Secondo lei, come mai, specie in Argentina, la cittadinanza italiana viene tanto distorta nel suo vero significato?

Lì la cittadinanza viene distorta perché abbiamo dei gruppi politici che hanno fondato le loro fortune sul fatto di averla facilmente. E questo è stato un elemento importante fin dagli inizi degli anni Duemila: ricordiamo le file interminabili nei Consolati, la corsa che abbiamo ancora in tutto il Sudamerica, l’enorme pressione e il grande giro di affari che coinvolge anche tutta l’ Italia per avere la cittadinanza, cosa che sta creando grossi problemi rispetto alla capacità dei Comuni, a seguito di realizzare le ricerche per poterla ottenere.

Cosa propone per portare l’attualità italiana a conoscenza dei discendenti dei nostri emigrati?

Bisogna fare in modo di rafforzare sia l’apprendimento della nostra lingua che le strutture consolari stesse, fatti di cui siamo a conoscenza da anni senza operare provvedimenti importanti.
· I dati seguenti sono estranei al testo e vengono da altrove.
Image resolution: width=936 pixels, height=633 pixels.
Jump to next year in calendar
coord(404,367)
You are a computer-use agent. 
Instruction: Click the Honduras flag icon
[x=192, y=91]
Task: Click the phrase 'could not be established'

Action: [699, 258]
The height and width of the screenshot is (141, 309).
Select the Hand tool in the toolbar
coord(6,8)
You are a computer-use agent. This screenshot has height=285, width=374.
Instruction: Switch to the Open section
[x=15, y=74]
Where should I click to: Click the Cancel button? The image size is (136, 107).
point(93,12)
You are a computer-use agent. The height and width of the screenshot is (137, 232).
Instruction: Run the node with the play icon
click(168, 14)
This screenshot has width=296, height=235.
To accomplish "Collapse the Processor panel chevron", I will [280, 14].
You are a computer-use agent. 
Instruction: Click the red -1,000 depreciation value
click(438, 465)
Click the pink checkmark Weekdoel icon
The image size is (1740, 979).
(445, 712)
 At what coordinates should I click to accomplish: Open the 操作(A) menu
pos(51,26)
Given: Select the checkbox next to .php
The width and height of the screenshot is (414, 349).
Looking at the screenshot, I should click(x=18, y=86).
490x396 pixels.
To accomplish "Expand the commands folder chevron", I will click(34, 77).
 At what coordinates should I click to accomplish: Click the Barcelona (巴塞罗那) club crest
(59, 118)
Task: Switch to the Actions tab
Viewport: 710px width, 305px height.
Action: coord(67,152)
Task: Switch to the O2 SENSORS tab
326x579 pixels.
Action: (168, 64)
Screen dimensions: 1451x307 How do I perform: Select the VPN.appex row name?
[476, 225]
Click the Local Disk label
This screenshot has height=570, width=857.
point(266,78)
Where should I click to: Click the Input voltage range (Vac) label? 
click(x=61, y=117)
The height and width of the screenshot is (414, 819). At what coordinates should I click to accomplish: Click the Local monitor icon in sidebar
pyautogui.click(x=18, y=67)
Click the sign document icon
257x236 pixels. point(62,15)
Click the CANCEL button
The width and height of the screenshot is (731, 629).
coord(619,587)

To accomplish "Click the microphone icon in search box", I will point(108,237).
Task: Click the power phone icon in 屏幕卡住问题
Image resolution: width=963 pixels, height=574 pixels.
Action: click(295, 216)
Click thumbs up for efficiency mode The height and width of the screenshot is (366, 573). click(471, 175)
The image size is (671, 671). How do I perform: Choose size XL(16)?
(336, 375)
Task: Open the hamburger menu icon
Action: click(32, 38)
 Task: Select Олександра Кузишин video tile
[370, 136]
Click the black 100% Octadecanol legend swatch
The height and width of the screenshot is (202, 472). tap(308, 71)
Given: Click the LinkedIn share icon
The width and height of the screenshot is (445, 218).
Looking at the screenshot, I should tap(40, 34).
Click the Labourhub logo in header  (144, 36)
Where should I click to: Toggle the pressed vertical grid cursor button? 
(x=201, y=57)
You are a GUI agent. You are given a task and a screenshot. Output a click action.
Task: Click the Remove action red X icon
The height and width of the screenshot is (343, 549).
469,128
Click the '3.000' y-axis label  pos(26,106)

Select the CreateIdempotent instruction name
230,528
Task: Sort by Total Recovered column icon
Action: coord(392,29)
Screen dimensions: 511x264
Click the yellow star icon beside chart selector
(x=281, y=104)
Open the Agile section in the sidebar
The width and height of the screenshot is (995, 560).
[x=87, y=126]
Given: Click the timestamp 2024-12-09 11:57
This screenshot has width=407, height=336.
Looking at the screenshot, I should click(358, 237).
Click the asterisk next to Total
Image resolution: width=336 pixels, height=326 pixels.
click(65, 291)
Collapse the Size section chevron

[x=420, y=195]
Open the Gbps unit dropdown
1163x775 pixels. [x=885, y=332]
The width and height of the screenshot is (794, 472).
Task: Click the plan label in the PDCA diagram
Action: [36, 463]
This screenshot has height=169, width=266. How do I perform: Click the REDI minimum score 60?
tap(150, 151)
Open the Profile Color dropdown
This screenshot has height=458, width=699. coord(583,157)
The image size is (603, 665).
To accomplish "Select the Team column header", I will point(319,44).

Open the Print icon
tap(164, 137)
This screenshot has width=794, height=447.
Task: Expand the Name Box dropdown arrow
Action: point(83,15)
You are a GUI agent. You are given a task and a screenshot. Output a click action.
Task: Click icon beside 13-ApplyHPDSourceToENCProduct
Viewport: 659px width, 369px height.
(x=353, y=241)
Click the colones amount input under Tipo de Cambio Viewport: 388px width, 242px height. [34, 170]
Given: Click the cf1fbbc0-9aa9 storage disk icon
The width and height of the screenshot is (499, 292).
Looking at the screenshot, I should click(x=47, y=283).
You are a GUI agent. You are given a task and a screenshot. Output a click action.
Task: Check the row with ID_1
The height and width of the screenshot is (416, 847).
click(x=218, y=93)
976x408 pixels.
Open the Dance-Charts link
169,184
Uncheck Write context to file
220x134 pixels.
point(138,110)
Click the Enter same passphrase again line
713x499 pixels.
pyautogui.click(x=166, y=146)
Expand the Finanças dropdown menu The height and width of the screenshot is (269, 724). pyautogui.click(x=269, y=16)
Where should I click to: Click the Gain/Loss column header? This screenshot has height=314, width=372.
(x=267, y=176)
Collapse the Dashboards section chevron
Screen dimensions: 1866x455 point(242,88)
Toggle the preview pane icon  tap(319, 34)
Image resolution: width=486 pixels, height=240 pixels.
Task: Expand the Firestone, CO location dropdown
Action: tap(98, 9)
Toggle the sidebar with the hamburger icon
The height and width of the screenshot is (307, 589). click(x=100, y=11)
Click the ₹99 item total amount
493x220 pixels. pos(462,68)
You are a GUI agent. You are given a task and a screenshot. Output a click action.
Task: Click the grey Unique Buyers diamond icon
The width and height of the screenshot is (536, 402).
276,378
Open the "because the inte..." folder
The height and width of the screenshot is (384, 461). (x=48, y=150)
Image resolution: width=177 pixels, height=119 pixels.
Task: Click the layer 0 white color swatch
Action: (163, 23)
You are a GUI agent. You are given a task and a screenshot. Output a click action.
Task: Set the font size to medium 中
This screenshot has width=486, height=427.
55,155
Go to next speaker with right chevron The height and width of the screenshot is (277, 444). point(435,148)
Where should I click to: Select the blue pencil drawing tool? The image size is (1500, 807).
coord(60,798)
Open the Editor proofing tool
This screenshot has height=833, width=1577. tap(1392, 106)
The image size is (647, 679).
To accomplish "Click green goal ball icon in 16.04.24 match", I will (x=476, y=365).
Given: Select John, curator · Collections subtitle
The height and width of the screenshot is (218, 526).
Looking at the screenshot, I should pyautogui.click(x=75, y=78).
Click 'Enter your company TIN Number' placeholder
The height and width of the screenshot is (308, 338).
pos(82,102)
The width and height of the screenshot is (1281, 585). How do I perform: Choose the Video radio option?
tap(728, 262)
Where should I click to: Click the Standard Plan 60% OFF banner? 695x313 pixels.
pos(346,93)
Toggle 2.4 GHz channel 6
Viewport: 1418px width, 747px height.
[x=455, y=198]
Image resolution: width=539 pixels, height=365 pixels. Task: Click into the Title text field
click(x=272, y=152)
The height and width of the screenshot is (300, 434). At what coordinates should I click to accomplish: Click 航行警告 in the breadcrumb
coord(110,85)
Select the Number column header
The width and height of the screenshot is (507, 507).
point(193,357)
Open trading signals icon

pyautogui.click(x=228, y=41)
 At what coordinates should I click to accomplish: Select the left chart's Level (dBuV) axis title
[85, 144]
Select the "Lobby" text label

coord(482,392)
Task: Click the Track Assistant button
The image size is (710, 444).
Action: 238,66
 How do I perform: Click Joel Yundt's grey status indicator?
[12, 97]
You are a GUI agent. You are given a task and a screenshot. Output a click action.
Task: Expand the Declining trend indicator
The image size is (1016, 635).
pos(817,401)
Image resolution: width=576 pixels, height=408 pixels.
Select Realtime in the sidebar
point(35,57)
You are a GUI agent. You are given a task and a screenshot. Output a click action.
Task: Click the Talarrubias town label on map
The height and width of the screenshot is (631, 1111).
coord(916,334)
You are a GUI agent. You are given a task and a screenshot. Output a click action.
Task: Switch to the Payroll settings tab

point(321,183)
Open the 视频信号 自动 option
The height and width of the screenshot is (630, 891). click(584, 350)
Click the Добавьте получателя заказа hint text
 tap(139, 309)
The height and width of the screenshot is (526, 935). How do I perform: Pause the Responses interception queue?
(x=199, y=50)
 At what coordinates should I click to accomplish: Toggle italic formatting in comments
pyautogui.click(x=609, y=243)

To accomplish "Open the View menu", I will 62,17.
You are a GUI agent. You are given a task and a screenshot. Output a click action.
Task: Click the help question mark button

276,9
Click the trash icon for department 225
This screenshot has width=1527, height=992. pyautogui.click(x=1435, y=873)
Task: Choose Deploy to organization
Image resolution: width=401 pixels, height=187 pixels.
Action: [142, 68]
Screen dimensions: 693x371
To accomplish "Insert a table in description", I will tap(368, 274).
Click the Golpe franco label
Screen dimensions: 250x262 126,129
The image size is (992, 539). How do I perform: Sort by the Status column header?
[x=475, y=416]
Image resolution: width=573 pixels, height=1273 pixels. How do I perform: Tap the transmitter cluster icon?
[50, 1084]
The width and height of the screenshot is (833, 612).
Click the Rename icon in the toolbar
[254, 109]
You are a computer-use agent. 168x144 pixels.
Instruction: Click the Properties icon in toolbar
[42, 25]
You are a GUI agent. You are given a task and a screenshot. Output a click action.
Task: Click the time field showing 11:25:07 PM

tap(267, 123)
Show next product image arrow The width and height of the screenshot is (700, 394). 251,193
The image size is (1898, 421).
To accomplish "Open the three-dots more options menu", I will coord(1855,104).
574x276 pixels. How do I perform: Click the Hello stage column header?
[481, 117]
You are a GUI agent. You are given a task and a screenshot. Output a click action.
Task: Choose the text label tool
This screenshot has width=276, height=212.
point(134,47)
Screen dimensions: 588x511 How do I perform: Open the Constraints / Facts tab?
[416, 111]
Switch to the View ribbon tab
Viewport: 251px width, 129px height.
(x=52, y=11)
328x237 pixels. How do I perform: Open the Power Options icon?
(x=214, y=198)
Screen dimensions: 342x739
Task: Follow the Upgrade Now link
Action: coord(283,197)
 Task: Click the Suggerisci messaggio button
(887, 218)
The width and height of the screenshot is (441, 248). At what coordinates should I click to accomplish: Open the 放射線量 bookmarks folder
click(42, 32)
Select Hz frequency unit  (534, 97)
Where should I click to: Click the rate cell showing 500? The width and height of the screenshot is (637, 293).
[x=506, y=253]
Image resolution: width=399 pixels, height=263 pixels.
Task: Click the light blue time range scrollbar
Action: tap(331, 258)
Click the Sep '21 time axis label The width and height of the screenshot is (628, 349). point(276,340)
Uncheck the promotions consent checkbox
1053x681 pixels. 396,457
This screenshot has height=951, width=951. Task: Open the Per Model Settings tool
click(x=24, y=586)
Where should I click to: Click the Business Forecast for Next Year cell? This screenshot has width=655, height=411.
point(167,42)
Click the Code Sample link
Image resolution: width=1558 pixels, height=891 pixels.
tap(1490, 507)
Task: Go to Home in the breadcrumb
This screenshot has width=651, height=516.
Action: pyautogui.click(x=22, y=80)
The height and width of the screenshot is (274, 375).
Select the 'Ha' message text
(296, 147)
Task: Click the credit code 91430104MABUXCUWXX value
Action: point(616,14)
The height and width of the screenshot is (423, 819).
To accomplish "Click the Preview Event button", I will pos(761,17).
Fino a quando le rappresentanze come la Cgie verranno ridimensionate, i Comites non saranno rafforzati e soprattutto fino a quando i maggiori partiti “delegheranno” la rappresentanza politica (sottosegretariati) data a partiti minori mancherà attività politica all’estero. Non esiste, inoltre, un’aggregazione politica che si occupi in modo importante, se non residuale, delle vicende degli italiani all’estero, in gran parte sconosciute, delegando a ciò una rappresentanza che ha poca capacità di presa nei confronti del Parlamento italiano costituita dagli eletti all’estero: i quali però non vengono mai nei territori, a parte pochissime eccezioni, e non si preoccupano di avere relazioni con l’associazionismo italiano, di rapportarsi con le Regioni e soprattutto fare veramente da tramite tra le comunità italiane e le associazioni storiche esistenti da noi. Tutti parlano di innovazione, ma senza le associazioni ancora in piedi nel nostro Paese non si va da nessuna parte, con il rischio di svolgere un’attività per i nostri connazionali all’estero che nulla ha a che vedere con loro. Ed è quello che noi vediamo quando si fa tanta promozione turistica che alla fine si riduce a un’iniziativa una tantum, senza i risultati che si vorrebbero raggiungere.